• _Task objective_:
Nothing outside the range below should be printed. Output exactly the lines from the line with "Where should I click to: Show" to the line with "is (500, 889).", both included.

---------- Source data

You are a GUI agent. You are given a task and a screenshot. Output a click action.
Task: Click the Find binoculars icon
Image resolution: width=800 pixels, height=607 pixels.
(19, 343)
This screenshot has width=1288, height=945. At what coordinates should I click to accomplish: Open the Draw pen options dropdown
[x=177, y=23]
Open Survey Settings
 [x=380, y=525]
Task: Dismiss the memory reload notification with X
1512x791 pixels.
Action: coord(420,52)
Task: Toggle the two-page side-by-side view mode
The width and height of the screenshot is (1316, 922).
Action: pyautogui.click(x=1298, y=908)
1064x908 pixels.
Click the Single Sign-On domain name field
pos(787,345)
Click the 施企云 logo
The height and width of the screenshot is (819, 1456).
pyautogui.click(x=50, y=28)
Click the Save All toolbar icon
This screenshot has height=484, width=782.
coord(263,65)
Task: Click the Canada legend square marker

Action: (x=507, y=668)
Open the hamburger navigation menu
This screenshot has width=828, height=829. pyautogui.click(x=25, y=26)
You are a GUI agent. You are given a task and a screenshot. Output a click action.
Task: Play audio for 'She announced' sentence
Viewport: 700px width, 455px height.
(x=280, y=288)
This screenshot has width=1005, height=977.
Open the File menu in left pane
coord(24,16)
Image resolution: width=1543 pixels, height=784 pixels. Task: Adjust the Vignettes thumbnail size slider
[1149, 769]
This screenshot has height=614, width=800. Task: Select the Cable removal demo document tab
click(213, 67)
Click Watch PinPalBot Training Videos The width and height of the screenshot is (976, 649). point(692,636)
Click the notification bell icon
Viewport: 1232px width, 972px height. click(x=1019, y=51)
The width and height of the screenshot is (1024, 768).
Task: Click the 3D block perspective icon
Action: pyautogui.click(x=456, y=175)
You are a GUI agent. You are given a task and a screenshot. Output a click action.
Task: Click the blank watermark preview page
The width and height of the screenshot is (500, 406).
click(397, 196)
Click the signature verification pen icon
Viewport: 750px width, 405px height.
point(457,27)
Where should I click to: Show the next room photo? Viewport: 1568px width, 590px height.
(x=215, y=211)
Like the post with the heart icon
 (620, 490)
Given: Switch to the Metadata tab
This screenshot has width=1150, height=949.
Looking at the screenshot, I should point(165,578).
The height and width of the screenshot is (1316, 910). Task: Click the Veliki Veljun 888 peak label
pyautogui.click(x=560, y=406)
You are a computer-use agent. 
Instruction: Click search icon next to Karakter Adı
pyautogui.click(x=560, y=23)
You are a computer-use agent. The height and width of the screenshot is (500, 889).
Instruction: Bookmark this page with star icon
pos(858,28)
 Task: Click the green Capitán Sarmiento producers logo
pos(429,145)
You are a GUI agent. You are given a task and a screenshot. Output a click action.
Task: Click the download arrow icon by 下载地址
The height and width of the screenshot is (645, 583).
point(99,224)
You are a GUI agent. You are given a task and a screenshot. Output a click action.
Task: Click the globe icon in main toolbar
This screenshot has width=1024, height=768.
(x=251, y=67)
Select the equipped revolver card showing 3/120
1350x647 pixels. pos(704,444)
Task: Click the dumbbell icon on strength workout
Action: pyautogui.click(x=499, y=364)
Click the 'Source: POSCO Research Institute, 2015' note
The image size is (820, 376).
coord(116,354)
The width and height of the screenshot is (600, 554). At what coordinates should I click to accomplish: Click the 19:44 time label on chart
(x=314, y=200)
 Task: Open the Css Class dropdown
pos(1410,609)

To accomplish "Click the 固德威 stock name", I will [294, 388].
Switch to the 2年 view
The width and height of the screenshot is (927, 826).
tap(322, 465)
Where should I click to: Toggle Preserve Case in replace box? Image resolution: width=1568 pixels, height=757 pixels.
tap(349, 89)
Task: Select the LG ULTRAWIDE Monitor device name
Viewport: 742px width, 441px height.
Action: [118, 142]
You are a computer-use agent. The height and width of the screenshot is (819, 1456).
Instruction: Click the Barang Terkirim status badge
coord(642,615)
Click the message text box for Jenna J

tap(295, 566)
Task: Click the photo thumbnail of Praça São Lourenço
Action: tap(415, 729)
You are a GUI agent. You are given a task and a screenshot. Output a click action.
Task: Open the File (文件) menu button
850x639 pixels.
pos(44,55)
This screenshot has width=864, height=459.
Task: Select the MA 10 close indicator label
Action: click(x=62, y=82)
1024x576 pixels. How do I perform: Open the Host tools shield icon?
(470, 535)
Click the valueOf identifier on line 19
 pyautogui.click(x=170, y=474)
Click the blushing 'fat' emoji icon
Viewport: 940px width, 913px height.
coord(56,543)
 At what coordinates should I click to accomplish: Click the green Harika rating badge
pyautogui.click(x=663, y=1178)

--------------------

• _Solution to this exercise_:
Where should I click to: Show the next room photo? Viewport: 1568px width, 590px height.
(x=215, y=211)
Like the post with the heart icon
 (620, 490)
Given: Switch to the Metadata tab
This screenshot has width=1150, height=949.
Looking at the screenshot, I should point(165,578).
The height and width of the screenshot is (1316, 910). Task: Click the Veliki Veljun 888 peak label
pyautogui.click(x=560, y=406)
You are a computer-use agent. 
Instruction: Click search icon next to Karakter Adı
pyautogui.click(x=560, y=23)
You are a computer-use agent. The height and width of the screenshot is (500, 889).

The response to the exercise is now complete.